* About this task
Run through the records and, wherever a line holds the word "Given", return that line.

####################

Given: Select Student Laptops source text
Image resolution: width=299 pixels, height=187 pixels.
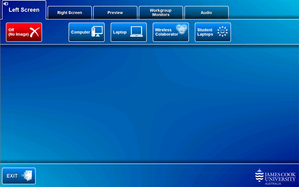Looking at the screenshot, I should 205,32.
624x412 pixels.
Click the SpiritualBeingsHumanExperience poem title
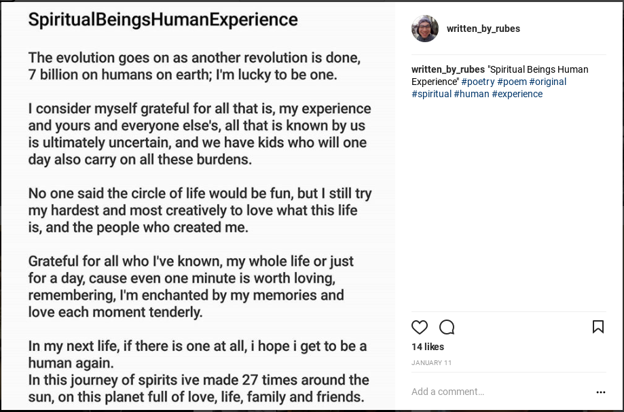point(163,20)
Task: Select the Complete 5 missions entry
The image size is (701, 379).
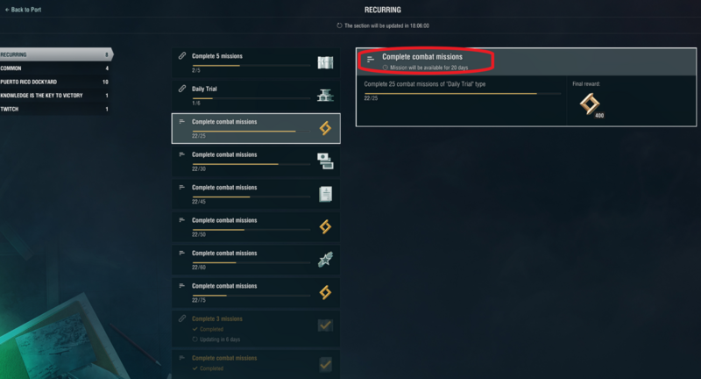Action: [x=256, y=62]
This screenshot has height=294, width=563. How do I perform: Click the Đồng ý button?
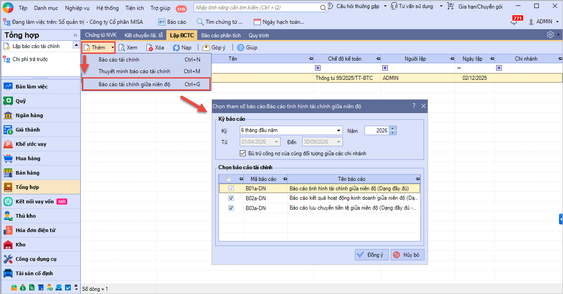(371, 255)
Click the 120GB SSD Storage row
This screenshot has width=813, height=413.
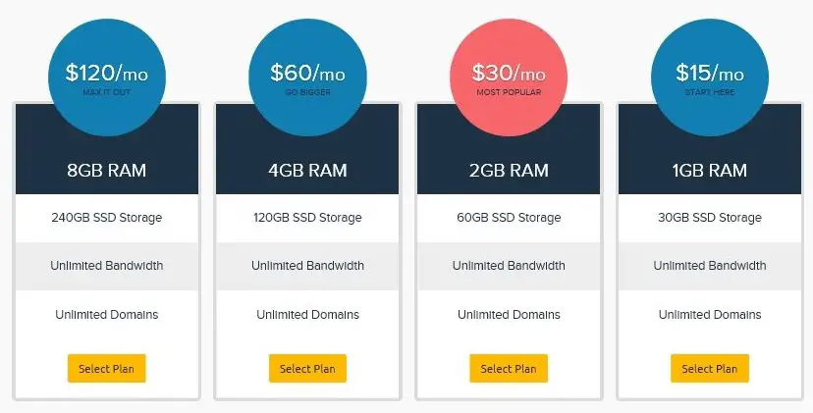point(307,218)
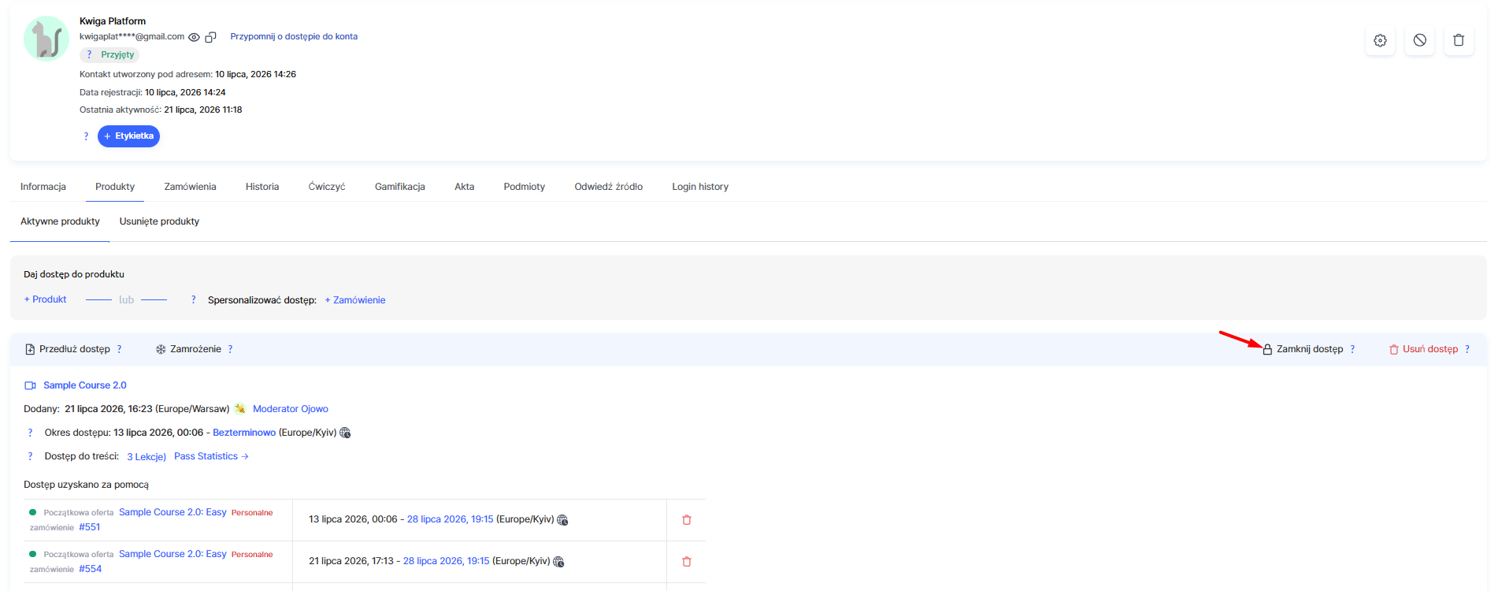Viewport: 1491px width, 591px height.
Task: Add a label with Etykietka button
Action: (128, 136)
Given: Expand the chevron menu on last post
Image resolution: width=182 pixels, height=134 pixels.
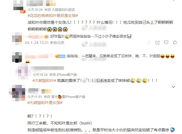Looking at the screenshot, I should click(173, 87).
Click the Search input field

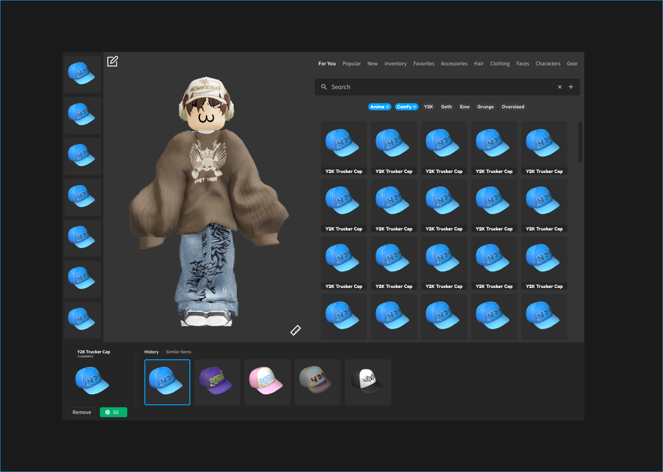click(441, 87)
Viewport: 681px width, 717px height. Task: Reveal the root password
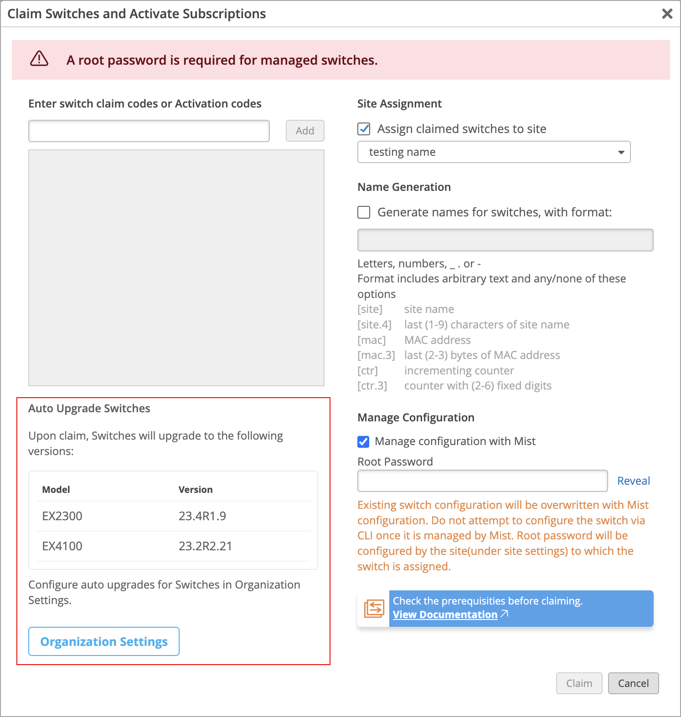click(x=633, y=481)
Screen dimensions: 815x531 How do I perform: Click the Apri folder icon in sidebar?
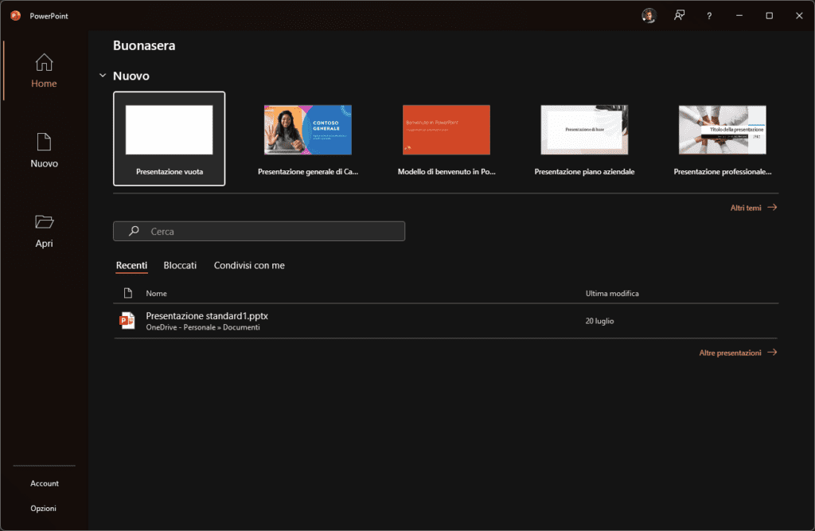(x=45, y=222)
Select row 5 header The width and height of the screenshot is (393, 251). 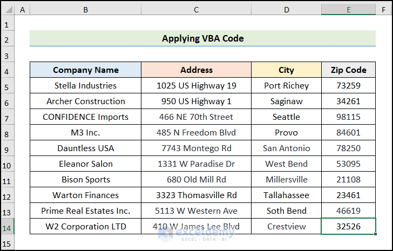pyautogui.click(x=7, y=86)
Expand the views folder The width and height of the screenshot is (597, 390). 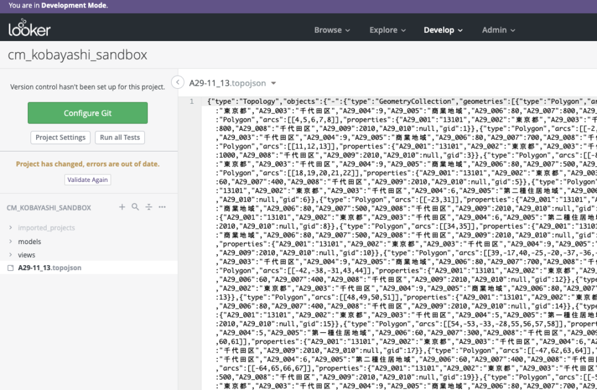click(x=10, y=255)
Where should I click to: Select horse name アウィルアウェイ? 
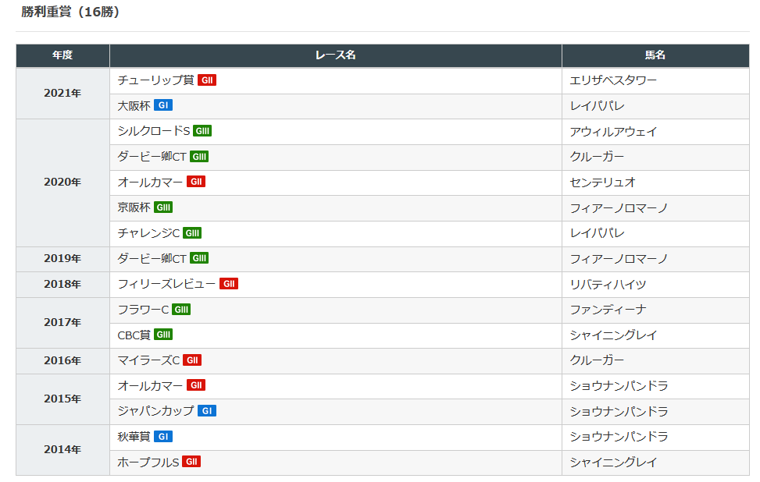click(x=613, y=132)
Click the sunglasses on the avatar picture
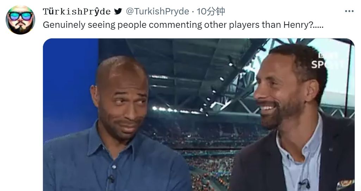361x191 pixels. (20, 16)
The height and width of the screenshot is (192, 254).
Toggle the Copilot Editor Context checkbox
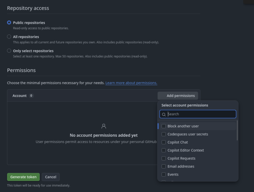click(x=164, y=150)
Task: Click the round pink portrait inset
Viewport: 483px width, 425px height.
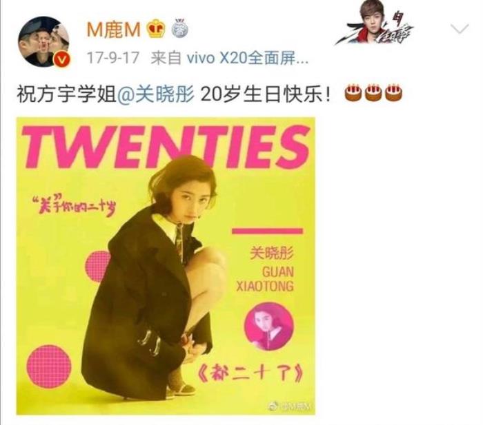Action: 269,326
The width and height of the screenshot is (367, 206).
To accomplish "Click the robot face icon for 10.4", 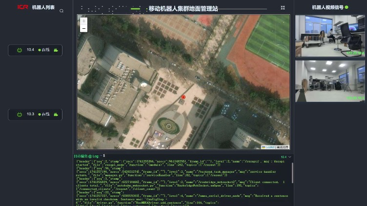I will pyautogui.click(x=20, y=50).
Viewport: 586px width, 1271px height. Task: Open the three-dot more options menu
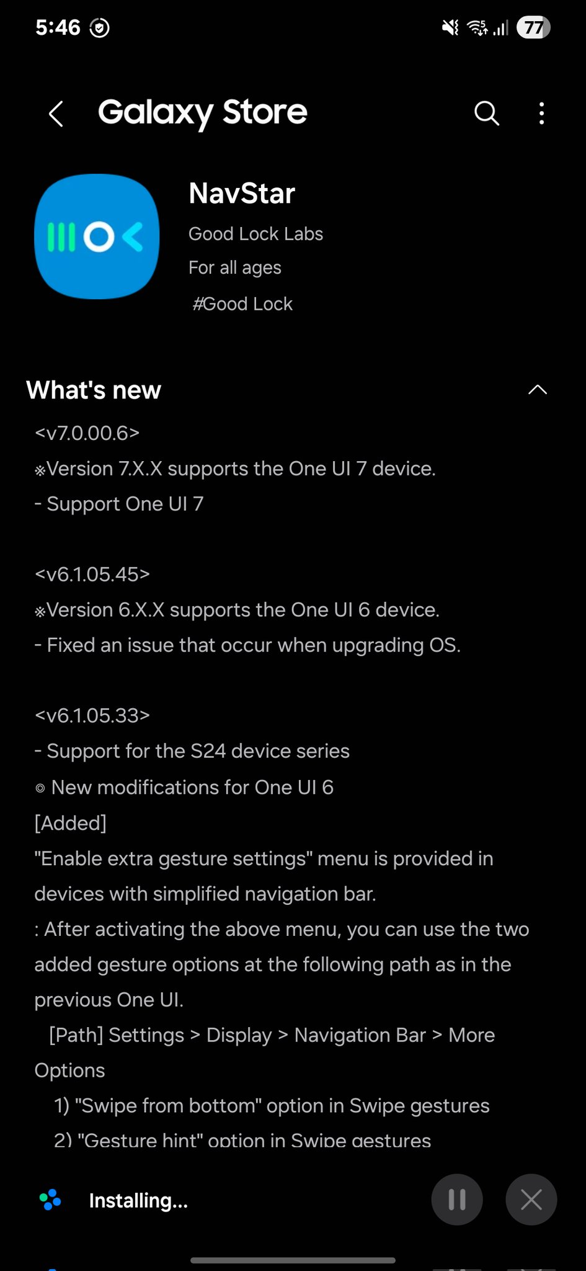click(x=541, y=114)
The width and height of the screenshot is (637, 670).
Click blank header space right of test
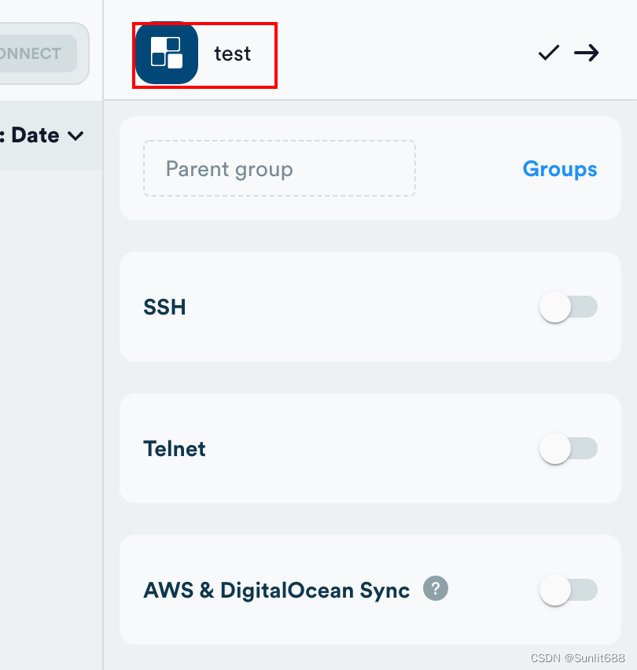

####################

* Completed task
Given: Select Student Laptops source text
Given: Expand the chevron menu on last post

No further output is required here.